Sepsis and Coronavirus Disease 2019: Common Features and Anti-Inflammatory Therapeutic Approaches

Jesús Beltrán-García 1,2,3,4, Rebeca Osca-Verdegal 2, Federico V Pallardó 1,2,3,4, José Ferreres 3,,5, María Rodríguez 3,,5, Sandra Mulet 3,,5, Carolina Ferrando-Sánchez 3,,5, Nieves Carbonell 3,,5,, José Luis García-Giménez 1,2,3,4,
PMCID: PMC7467034  PMID: 32826431

Abstract

Great efforts are being made worldwide to identify the specific clinical characteristics of infected critically ill patients that mediate the associated pathogenesis, including vascular dysfunction, thrombosis, dysregulated inflammation, and respiratory complications. Recently, coronavirus disease 2019 has been closely related to sepsis, which suggests that most deaths in ICUs in infected patients are produced by viral sepsis. Understanding the physiopathology of the disease that lead to sepsis after severe acute respiratory syndrome coronavirus 2 infection is a current clinical need to improve intensive care–applied therapies applied to critically ill patients. Although the whole representative data characterizing the immune and inflammatory status in coronavirus disease 2019 patients are not completely known, it is clear that hyperinflammation and coagulopathy contribute to disease severity. Here, we present some common features shared by severe coronavirus disease 2019 patients and sepsis and describe proposed anti-inflammatory therapies for coronavirus disease 2019 which have been previously evaluated in sepsis.

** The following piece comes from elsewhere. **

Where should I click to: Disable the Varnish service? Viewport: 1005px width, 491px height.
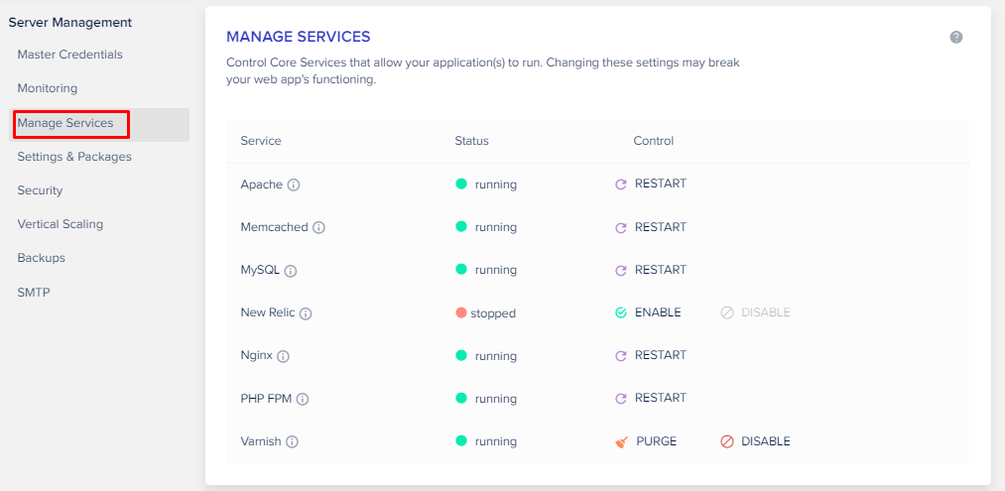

Keywords: anti-inflammatory therapy, cytokine storm, sepsis, severe acute respiratory syndrome coronavirus 2

SEVERE CORONAVIRUS DISEASE 2019 MAINTAINS COMMON FEATURES TO SEPSIS

During coronavirus disease 2019 (COVID-19) outbreak, the surge in patients requiring ICU admission has been overwhelming and jeopardized most critical care capacity in several hospitals worldwide (1). Clinically, most patients infected by severe acute respiratory syndrome coronavirus 2 (SARS-CoV-2) present no severe symptomatology, but almost 5% of patients show severe lung injury or even Multiple Organ Dysfunction Score (MODS), with mortality at the ICUs between 8% and 38% depending on the country (2). Interestingly, most SARS-CoV-2–infected patients admitted to ICU showed a dysregulated host response characterized by hyperinflammation, alterations in the coagulation, and dysregulation in the immune response (3) that further contribute to MODS, like occurs in sepsis (4, 5).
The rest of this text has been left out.